Re: msync() behaviour broken for MS_ASYNC, revert patch?

From: Trond Myklebust
Date: Fri Feb 10 2006 - 18:01:18 EST

On Fri, 2006-02-10 at 14:46 -0800, Linus Torvalds wrote:
> On Fri, 10 Feb 2006, Trond Myklebust wrote:
> >
> > The Single Unix Spec appears to have a very different interpretation.
> Hmm. Very different wording, but same meaning, I think.
> > When MS_INVALIDATE is specified, msync() shall invalidate all
> > cached copies of mapped data that are inconsistent with the
> > permanent storage locations such that subsequent references
> > shall obtain data that was consistent with the permanent storage
> > locations sometime between the call to msync() and the first
> > subsequent memory reference to the data.
> Again, this says that the _mapping_ is invalidated, and should match
> persistent storage.
> Any dirty bits in the mapping (ie anything that hasn't been msync'ed)
> should be made persistent with permanent storage. Again, that is entirely
> consistent with just throwing the mmap'ed page away (dirty state and all)
> in a non-coherent environment.
> I don't think we really have any modern Unixes with non-coherent mmap's
> (although HP-UX used to be that way for a _loong_ time).
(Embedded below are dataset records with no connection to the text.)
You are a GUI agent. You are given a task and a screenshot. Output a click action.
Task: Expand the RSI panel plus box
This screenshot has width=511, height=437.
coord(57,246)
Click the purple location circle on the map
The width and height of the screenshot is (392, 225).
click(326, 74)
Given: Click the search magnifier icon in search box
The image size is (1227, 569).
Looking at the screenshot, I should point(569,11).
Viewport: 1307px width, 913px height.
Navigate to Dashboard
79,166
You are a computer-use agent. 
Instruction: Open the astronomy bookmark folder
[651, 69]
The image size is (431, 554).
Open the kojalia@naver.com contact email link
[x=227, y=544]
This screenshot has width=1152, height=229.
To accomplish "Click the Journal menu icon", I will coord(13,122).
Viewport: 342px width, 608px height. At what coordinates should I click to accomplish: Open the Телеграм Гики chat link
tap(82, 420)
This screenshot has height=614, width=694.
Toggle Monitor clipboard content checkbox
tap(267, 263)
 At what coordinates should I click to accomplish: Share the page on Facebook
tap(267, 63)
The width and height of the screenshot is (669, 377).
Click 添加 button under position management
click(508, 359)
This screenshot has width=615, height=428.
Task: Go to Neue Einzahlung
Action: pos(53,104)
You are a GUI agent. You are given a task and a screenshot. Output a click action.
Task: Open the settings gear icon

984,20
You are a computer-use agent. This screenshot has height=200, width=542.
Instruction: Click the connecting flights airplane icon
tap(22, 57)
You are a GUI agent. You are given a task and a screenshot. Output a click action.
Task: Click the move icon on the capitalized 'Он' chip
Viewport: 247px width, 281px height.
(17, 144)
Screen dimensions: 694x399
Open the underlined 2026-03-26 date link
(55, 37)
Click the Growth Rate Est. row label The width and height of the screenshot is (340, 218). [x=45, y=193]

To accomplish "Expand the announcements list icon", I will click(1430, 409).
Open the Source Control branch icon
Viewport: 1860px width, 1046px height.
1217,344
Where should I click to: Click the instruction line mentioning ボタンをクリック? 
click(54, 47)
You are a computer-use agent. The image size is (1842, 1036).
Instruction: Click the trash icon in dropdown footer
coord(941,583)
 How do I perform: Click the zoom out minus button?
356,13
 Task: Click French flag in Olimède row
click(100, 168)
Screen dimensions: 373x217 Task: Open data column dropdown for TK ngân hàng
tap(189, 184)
But in the
> timeframe that was written, it was probably still an issue.
> Now, in a _coherent_ environment (like Linux) it should probably be a
> no-op, since the mapping is always consistent with storage (where
> "storage" doesn't actyally mean "disk", but the virtual file underneath
> the mapping).

Hmmm.... When talking about syncing to _permanent_ storage one usually
is talking about what is actually on the disk. In any case, we do have
non-coherent mmapped environments in Linux (need I mention NFS,
CIFS, ... ;-)?).

IIRC msync(MS_INVALIDATE) on Solaris was actually often used by some
applications to resync the client page cache to the server when using
odd locking schemes, so I believe this interpretation is a valid one.